Exploring variation in the responses of tree species to climate across diverse montane forests in Taiwan

Abstract

Rapid climate change is impacting forest distribution, species composition and function globally. Although some overall patterns are emerging, many factors can interact with climate across different forest types and between individual trees, which can modify responses of trees to climate change. Our overall understanding of how forests are changing is incredibly limited, with a paucity of information from tropical and subtropical mountain regions. Given the need for substantial improvement to our understanding of the variation in responses of forests to climate change, this thesis sets out to evaluate our current knowledge and highlight the remaining gaps in our understanding. Specifically, this thesis aims to 1) determine the size and direction of species distribution shifts, 2) identify the extent to which tree functional traits are associated with distribution shifts and environmental variation, 3) quantify variation in functional traits across the elevation range of a widely distributed tree species (Pinus taiwanensis), and 4) quantify the variability in responses of the early stages of P. taiwanensis development to projected temperature changes. We found that high elevation species shifted upwards but below the treeline, species shifted individualistically. Individual functional traits were poor predictors of individual species distribution shifts, but relationships between environment and function at the community-level were strong.
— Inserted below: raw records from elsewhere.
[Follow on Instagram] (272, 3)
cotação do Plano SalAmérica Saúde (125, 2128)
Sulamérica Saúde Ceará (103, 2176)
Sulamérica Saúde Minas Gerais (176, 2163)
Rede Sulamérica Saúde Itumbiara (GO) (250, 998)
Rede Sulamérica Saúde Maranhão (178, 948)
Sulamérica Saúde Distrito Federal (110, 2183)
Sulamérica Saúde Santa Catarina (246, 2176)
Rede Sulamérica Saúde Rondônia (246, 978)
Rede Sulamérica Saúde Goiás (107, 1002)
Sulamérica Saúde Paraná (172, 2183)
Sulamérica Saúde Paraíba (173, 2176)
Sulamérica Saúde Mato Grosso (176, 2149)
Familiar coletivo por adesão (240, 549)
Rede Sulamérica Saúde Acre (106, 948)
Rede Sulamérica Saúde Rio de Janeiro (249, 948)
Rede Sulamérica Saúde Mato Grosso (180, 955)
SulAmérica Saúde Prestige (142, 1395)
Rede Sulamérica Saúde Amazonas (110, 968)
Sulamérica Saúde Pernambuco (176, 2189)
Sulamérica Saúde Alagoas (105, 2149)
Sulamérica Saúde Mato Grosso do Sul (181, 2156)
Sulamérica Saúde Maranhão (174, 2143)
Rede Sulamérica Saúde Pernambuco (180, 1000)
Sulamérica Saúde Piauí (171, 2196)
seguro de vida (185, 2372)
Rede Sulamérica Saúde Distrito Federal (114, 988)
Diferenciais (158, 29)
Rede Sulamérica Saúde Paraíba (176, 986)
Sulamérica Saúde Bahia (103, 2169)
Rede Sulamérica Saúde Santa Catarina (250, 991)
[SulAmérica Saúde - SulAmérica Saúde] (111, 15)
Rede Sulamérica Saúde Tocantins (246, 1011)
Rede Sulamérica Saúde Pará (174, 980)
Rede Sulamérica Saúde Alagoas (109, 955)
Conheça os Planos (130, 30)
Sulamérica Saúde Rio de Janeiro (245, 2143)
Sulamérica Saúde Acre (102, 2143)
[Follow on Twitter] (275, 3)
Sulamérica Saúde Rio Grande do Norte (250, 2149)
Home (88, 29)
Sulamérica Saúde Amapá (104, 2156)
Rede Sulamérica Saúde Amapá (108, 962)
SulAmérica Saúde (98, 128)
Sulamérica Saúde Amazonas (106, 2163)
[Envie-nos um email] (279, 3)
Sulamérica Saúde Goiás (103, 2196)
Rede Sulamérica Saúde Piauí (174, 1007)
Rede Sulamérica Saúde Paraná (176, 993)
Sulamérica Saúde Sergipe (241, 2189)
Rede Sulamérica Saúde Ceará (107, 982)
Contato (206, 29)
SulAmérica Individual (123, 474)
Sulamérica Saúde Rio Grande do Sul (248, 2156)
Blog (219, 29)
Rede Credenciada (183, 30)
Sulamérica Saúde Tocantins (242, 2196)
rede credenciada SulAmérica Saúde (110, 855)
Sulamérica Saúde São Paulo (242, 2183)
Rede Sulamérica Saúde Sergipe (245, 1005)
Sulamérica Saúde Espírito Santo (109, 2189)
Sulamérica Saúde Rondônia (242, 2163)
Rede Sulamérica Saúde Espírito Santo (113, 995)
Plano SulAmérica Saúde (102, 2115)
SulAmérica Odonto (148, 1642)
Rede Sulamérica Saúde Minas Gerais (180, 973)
Overall functional trait variation was high across the elevation range of P. taiwanensis and higher temperatures reduced the time to seedling emergence and promoted biomass gain, with seed elevation of origin also highly influential. These findings highlight the substantial variability possible in plant climate relationships across a large elevational gradient spanning a broad range of forest types, highlighting that it should not be assumed that trees will react ‘as one’ to climate change. Ultimately, this information will allow improved estimation of the impacts of climate change on biodiversity and ecosystem function across tropical montane forests.